Le proto-indo-européen avait dix voyelles : *a *e *i *o *u (courtes) et *ā *ē *ī *ō *ū (longues), prononcées à peu près comme les voyelles dans bar, dés, rire, dos, coup. Le statut de *i et *u comme phonèmes à part est parfois remis en question vu qu’ils ont des variantes consonantiques *j et *w (i et u consonantique comme dans les mots yacht, oui). Pourtant, des formes reconstruites comme *nūn ("maintenant") et certaines terminaisons comme le suffixe du locatif *-i montrent que i et u sont à considérer comme des propres phonèmes (cf. Fortson IV 2010: 67 et Mayrhofer 1986: 160sq.).

Les voyelles *a, *e et *o peuvent se combiner avec *i et *u pour former des diphtongues: *ai, *ei, *oi, *au, *eu, *ou. Pour la prononciation cf. les diphtongues dans maille, paysage, boycott (ai, ei, oi), et angl. power, portugais meu ou ital. neutro, angl. flow (au, eu, ou). À propos du système vocalique il faut ajouter qu’il existe en outre un soi-disant schwa secundum, un schwa [ǝ] faiblement articulé et sans statut de phonème, qui est parfois inseré dans des groupes de consonnes, comme dans *kᵂtwor ("quatre") > kᵂǝtwor.

Consonnes

Le nombre de phonèmes consonantiques s’élève à 25.

Les occlusives

 labialesdentalespalatalesvélaireslabiovélaires
sourdes :*p*t*ḱ*k*kw
sonores :*b*d*g*gw
sonores aspirées :*bh*dhh*gh*gwh

Les consonnes palatales se prononcent en élevant la langue envers le palais de la bouche ; en ce qui concerne les labiovelaires comme *kw, comparez le /kw/ dans quoi, qui se prononce de manière semblable. Le proto-indo-européen distinguait en outre des occlusives sonores aspirées (dh) et non aspirées (d), comme le faisait le sanskrit védique. Un système de ces trois types d’occlusives (sourdes, sonores, sonores aspirées) est pourtant très rare à trouver parmi les langues du monde, ce qui a amené certains chercheurs à remettre en question la justesse de la reconstruction. Gamkrelidze et Ivanov ont proposé la soi-disante théorie glottalique en remplaçant la série des occlusives sonores (b d g...) par des consonnes glottalisées (p’ t’ k’), à côté d’occlusives "traditionnelles" sourdes (p t k) et sonores (b d g). Ce dernier système est plus plausible d’un point de vue typologique mais est plus difficile à justifier du point de vue de l’évidence dans les langues-filles.

Nasales, liquides et semi-voyelles :
*n *m *r *l, plus *j et *w, qui ont des variantes vocaliques (voir ci-dessus).
Les nasales et liquides ont des variantes syllabiques *ṇ *ṃ *ṛ *ḷ. Le même phénomène existe dans plusieurs langues slaves, cf. par ex. le mot tchèque prst ("doigt"), ou r fonctionne comme une voyelle.

+++++

> CONSIGNE: Recopiez sans modification le passage de l'extrait sur les sons du proto-indo-européen qui commence par « Le proto-indo-européen avait » et se poursuit jusqu'à « Mayrhofer 1986: 160sq.). ». Seul l'extrait ci-dessus sert de référence.

> DONNÉES ENREGISTRÉES:
+++++

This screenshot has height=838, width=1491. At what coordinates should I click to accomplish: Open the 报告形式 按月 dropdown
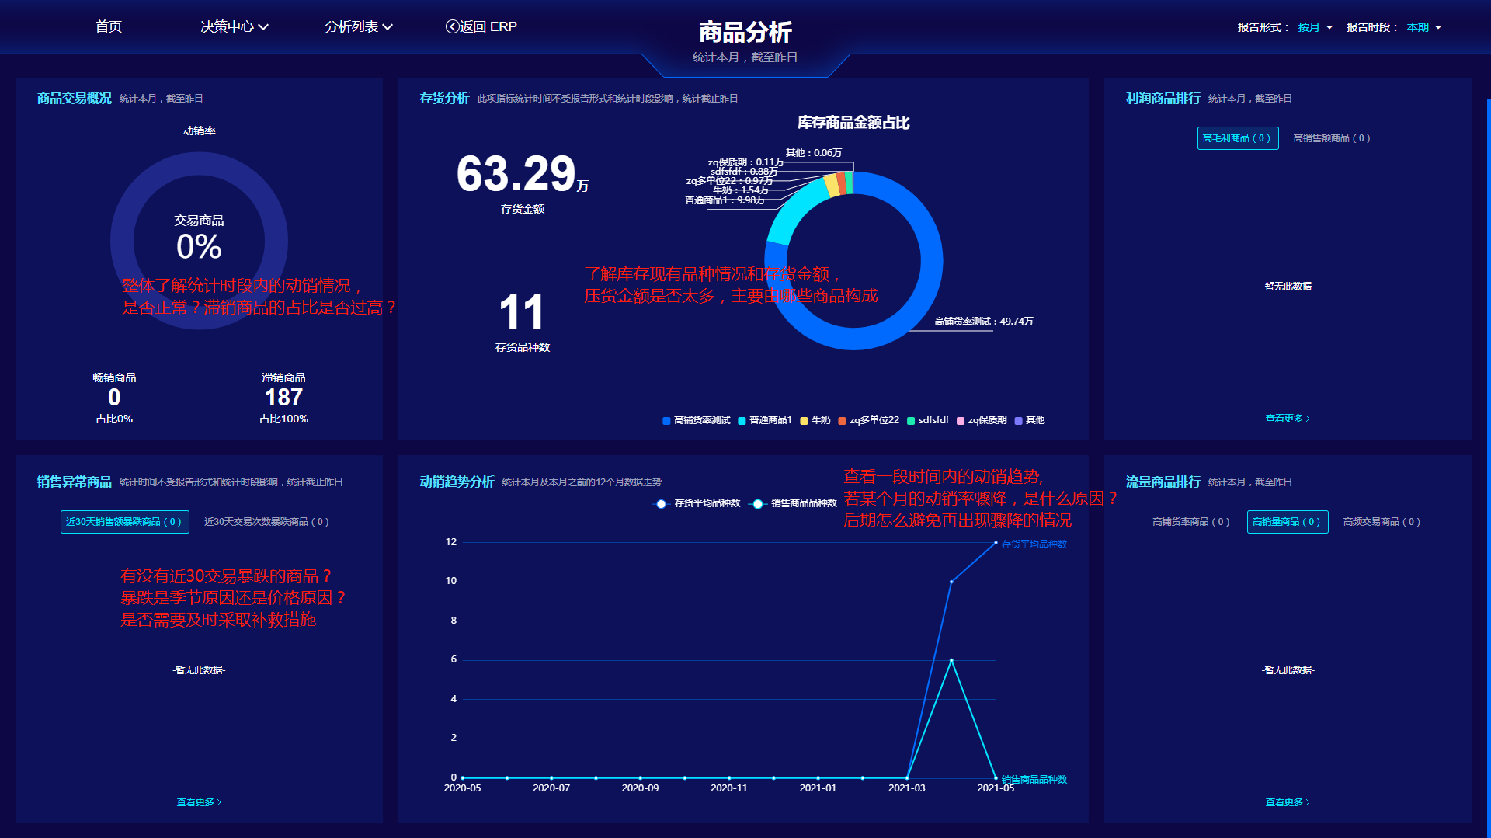click(x=1315, y=27)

+++++

> RÉPONSE:
Le proto-indo-européen avait dix voyelles : *a *e *i *o *u (courtes) et *ā *ē *ī *ō *ū (longues), prononcées à peu près comme les voyelles dans bar, dés, rire, dos, coup. Le statut de *i et *u comme phonèmes à part est parfois remis en question vu qu’ils ont des variantes consonantiques *j et *w (i et u consonantique comme dans les mots yacht, oui). Pourtant, des formes reconstruites comme *nūn ("maintenant") et certaines terminaisons comme le suffixe du locatif *-i montrent que i et u sont à considérer comme des propres phonèmes (cf. Fortson IV 2010: 67 et Mayrhofer 1986: 160sq.).